*** Opening of Source information ***

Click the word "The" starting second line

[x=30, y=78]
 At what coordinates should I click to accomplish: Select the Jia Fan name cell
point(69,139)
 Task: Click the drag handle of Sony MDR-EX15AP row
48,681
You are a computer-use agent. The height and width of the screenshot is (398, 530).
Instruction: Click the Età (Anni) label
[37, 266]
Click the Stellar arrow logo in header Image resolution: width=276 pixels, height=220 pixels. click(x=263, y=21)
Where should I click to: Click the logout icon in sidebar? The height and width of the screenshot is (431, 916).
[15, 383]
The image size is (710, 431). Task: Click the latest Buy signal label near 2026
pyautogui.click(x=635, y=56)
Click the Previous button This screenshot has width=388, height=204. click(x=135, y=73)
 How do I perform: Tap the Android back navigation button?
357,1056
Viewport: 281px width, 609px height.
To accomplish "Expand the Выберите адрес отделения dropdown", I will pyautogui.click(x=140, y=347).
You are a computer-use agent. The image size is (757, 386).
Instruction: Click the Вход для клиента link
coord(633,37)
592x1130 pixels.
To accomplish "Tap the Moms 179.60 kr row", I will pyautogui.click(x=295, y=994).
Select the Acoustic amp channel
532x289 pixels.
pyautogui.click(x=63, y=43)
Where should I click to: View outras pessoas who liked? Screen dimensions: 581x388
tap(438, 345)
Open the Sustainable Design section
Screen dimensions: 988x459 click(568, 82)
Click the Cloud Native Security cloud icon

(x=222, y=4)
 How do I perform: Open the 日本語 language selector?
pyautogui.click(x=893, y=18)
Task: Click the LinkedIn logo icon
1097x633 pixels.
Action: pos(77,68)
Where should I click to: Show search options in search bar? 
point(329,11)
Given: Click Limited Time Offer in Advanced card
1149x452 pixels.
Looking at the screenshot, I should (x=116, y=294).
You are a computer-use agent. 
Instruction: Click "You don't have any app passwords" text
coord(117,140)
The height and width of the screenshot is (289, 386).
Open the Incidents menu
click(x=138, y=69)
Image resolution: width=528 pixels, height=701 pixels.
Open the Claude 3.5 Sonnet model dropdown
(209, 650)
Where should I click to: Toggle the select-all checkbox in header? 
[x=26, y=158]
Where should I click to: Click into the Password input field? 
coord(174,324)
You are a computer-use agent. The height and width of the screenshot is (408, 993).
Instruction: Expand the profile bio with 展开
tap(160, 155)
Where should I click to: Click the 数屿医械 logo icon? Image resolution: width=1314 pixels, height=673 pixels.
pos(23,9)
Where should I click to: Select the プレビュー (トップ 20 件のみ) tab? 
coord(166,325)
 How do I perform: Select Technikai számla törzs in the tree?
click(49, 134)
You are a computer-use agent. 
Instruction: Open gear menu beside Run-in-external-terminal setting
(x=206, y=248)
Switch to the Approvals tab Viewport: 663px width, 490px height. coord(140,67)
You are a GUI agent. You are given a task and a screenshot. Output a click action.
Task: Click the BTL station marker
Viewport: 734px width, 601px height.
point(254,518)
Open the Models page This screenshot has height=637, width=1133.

*** Close of Source information ***

> [Instructions for the task] Using only the data above, copy out the lines that include the word "This".

> [Problem solution]
Click the Previous button This screenshot has width=388, height=204. click(x=135, y=73)
Open the Models page This screenshot has height=637, width=1133.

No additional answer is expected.